Understanding how carbonate platforms have developed provides insights into what the future may hold for the valuable reef ecosystems they sustain.
Carbonate reef platforms are large sedimentary deposits built up from the remains of calcareous marine organisms, including corals and shell-dwelling creatures, and microbes that precipitate carbonate through their metabolic processes. The Red Sea has some of the world’s most spectacular fossilized carbonate platforms, offering scientists a unique opportunity to study the evolution of these structures in the context of a young ocean.
Now, researchers at KAUST have traced the development of carbonate platforms over the last 23 million years across the Northeastern Red Sea region.
“Carbonate platforms are indicators of the location of past shorelines, as well as past temperatures and salinity. Their initiation or demise provides a record of major geological or environmental events,” says Tihana Pensa, who worked on the project with KAUST colleagues, including Guillaume Baby, under the supervision of Abdulkader Afifi. “By studying the history of platform formations, we can learn how marine ecosystems reacted to past environmental changes and what this may mean for their future.”
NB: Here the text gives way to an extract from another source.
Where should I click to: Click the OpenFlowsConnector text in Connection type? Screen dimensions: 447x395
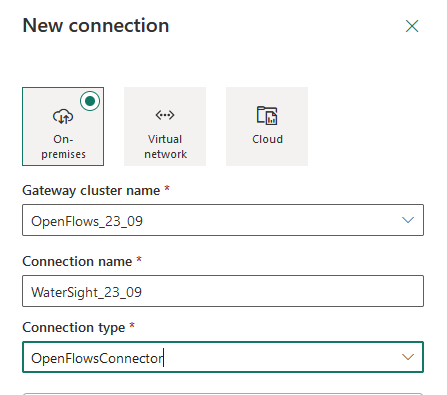[97, 358]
The Red Sea is a globally important region for carbonate platforms, hosting several “morphotypes” from offshore banks to platforms that have formed on salt domes. While previous studies focused on individual outcrop sites, the team wanted to understand platform development in the wider geological context of the entire Red Sea basin.
The team used surface and subsurface survey data, together with satellite imagery, to examine the evolution of four carbonate platforms onshore and one offshore in the Duba Basin. Fossilized shells of certain marine species, along with the strontium isotope composition of their shells, helped date the different platforms.
“The platforms developed in stages, shaped by the tectonic evolution of the Red Sea and changes to global sea-levels and salinity,” says Guillaume Baby. “Twenty-three million years ago, the Red Sea was a narrow rift basin composed of tilted fault blocks. The oldest carbonates colonized only the shallowest parts of these blocks, where sunlight could support their growth.”